If you have ever wondered where you fall on the spectrum, or if the AI headlines have made you curious about your own cognitive capabilities, a well-designed IQ assessment can give you answers that go far beyond a single number. The frequently asked questions about our IQ test explain exactly what the test measures, how it works, and what your results can tell you about your unique cognitive profile.

Because in a world where machines score 140 on pattern recognition tests, understanding the full landscape of your intelligence, the parts the test captures and the vast territories it misses, is not just interesting. It is essential.

What the Future Holds

AI IQ scores will continue to climb. Each quarter brings new model releases, and each release pushes scores incrementally higher on standardized assessments. Within a year or two, it is plausible that AI systems will reach the theoretical ceiling of standard IQ tests, scoring perfectly on every item.
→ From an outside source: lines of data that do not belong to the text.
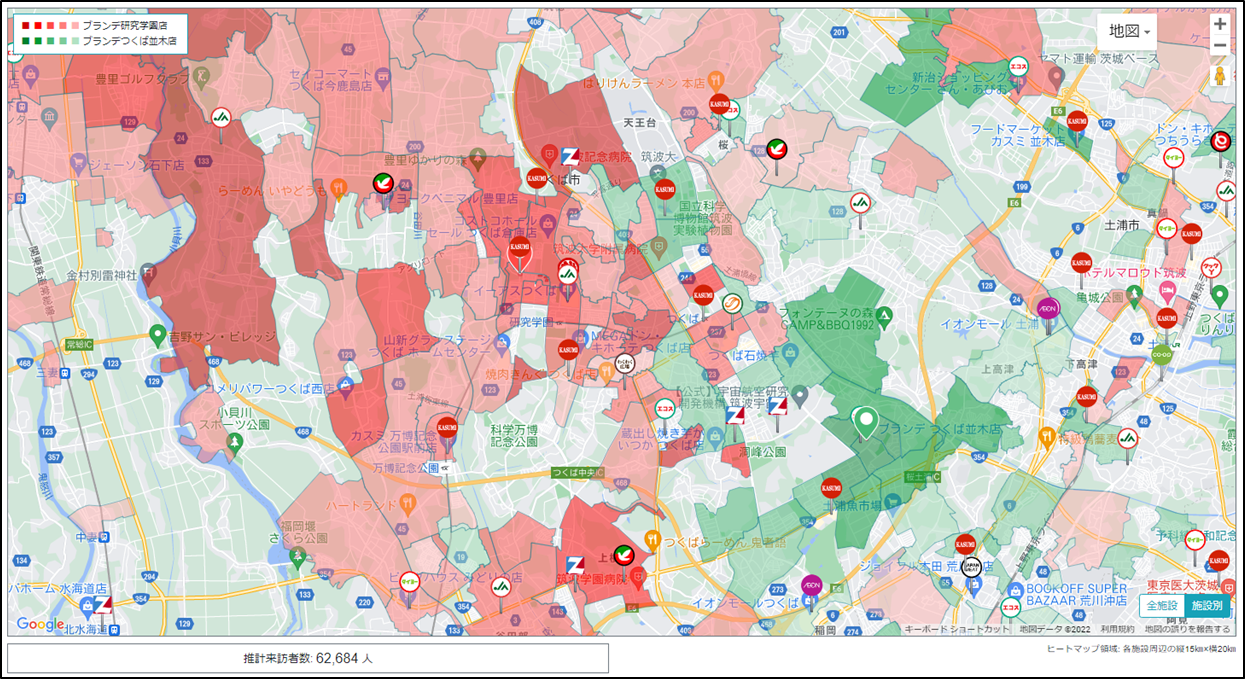Click darkest red swatch for ブランデ研究学園店
The width and height of the screenshot is (1245, 679).
(26, 25)
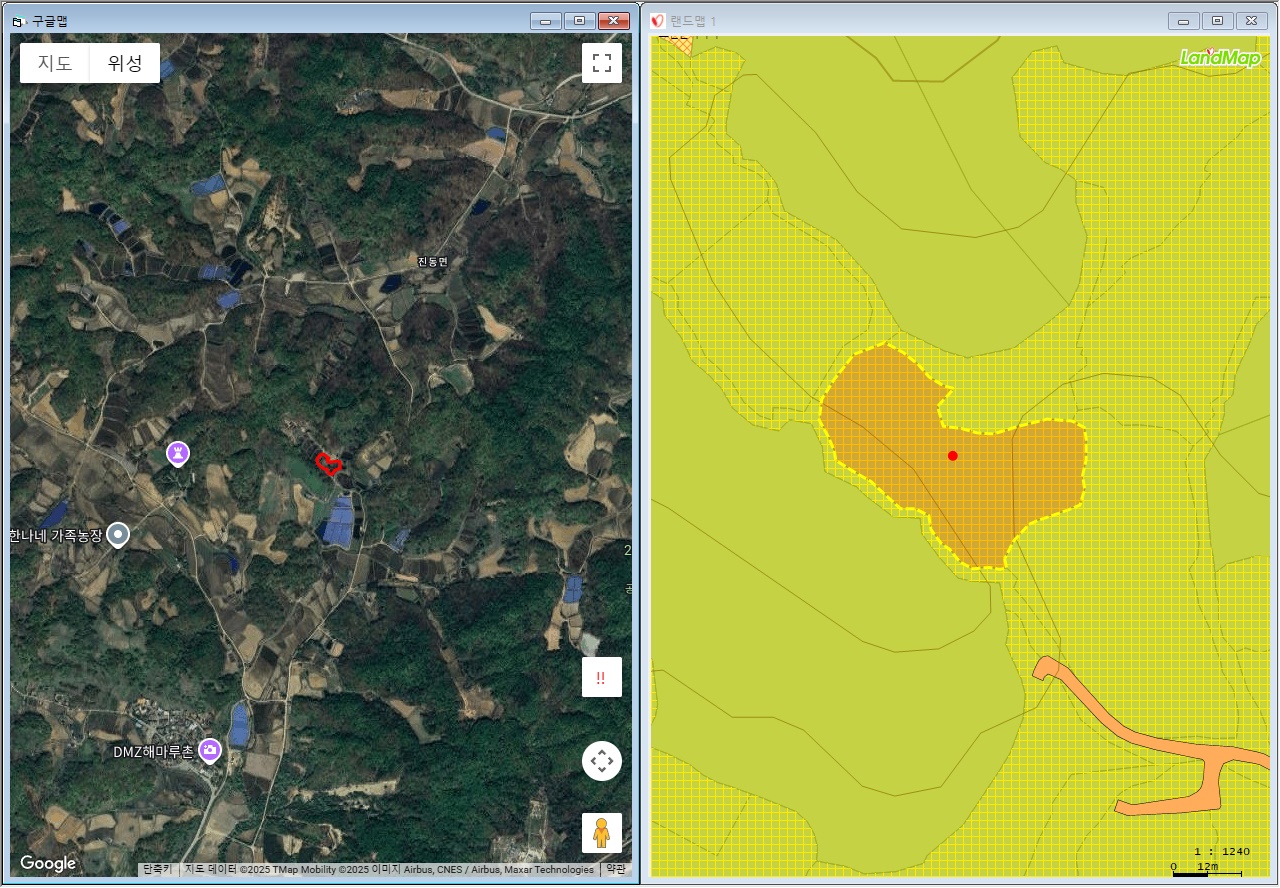Switch map to 지도 map view
This screenshot has height=888, width=1280.
(55, 63)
This will not mean that AI has achieved human-level intelligence. It will mean that AI has maxed out one particular measurement instrument, an instrument that was designed to differentiate among humans within a specific range of cognitive variation. It is like a weightlifter maxing out a bathroom scale. The scale cannot tell you anything meaningful once the needle hits its limit.

The more important story is not the AI scores themselves but what those scores reveal about the nature of intelligence. A comprehensive review in Frontiers in Psychology analyzing decades of meta-analytic data on general mental ability confirmed that while cognitive ability tests predict real-world outcomes with meaningful validity, they are far from capturing the full picture of what makes a person effective, successful, or wise. The review documented that even in the domain where IQ tests predict most powerfully, job performance, the corrected validity coefficient ranges from 0.39 to 0.68 depending on job complexity, leaving enormous variance unexplained by cognitive ability alone. They reveal that intelligence is not a single dimension that can be captured by a single number. They reveal that pattern recognition, while valuable, is only one component of the cognitive toolkit that makes humans effective in the world. And they reveal that the qualities that make us most distinctively human, our capacity for empathy, meaning, creativity, judgment, and connection, are not the kinds of things that can be reduced to a test score, whether the test-taker is human or artificial.

Your IQ score tells you something real about your cognitive capabilities. But you are so much more than your score, and you are so much more than any machine that happens to outscore you on a matrix reasoning test.

The machines are getting better at pattern recognition. The question worth asking is: what are you getting better at?